Public can now access cosmic ray data from Pierre Auger Observatory for themselves

15 February 2021

The Pierre Auger Observatory for cosmic rays in Argentina is making some of its measurements and initial analyses accessible to the general public. The open data are intended for educational purposes and amateur scientists, but also for other scientists.

The Netherlands has traditionally been a partner in the Auger project in South America, mainly through the Nikhef group in Nijmegen. Auger is spread over 3000 square kilometers in the pampa of Argentina and measures the arrival of cosmic particles in the earth’s atmosphere with detectors, fluorescence telescopes and antennas. From the scattered signals, traces of particles and possible sources can be reconstructed.
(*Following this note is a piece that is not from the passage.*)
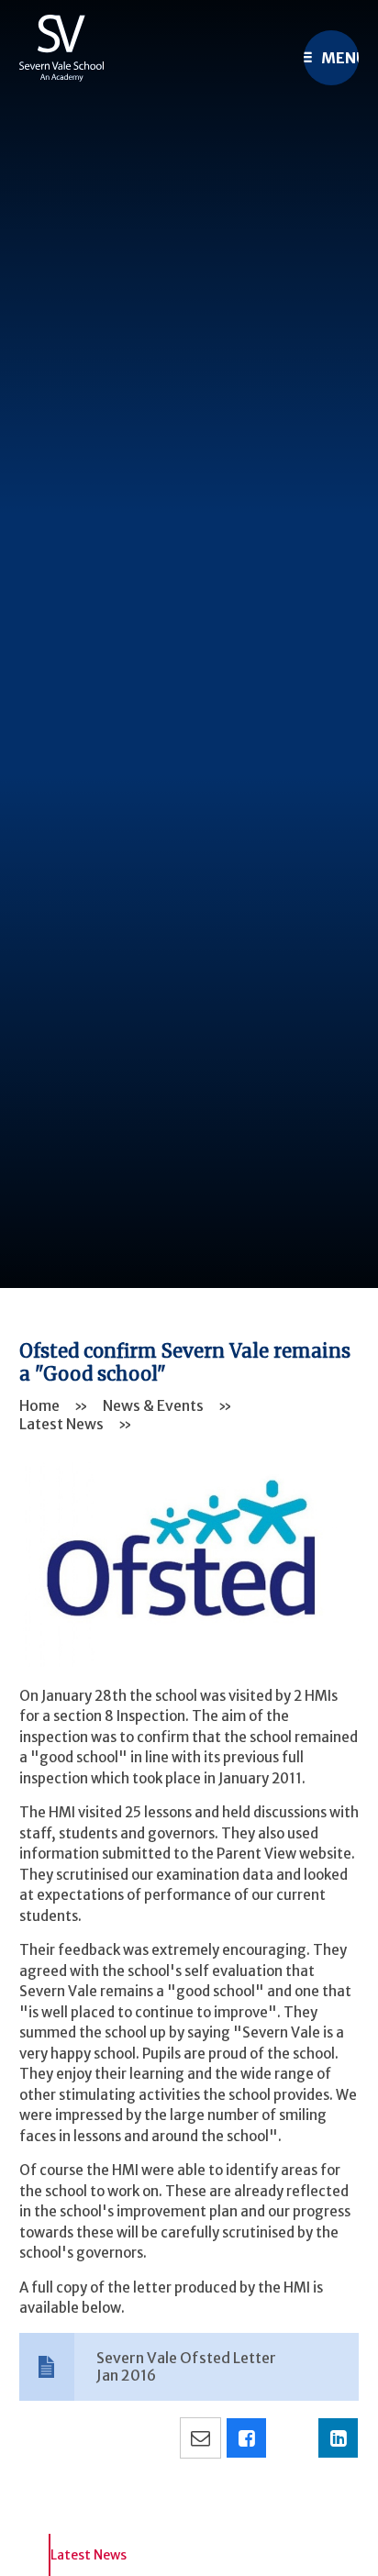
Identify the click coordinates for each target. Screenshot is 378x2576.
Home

Detectors in the Pierre Auger observatory on the Argentina pampas.

Measurements have shown that sometimes unprecedented energetic particles land on Earth in the process. The sources of these particles are still an astrophysical mystery.

A good portion of Auger’s data has been accessible since today via the website www.auger.org/opendata/. According to Auger, the openness is a way to reach a more diverse group of users of scientific data. This increases the scientific potential for the future, the announcement said today.

Auger has long had a policy of open data, and publicly accessible publications without publishers’ pay walls. In 2007, one percent of data was made public, and in 2019 at the observatory’s 20th anniversary, ten percent. Now, ten percent of the really raw measurement data is also becoming public plus its analyses by Auger scientists.

Ten percent of the measurements is more than enough for educational purposes, but it does not provide the statistical acuity of a full dataset. Auger’s early publications, which first found superenergic traces, did have about the same reliability.

Open data policies have also been a trend in particle physics in recent years. Late last year, particle lab CERN in Geneva also decided to be open about a significant part of the measurements around the LHC accelerator. In the Netherlands, research financier NWO demands maximum openness of research paid for with public money. Many publications by Nikhef groups are already open-access for this reason.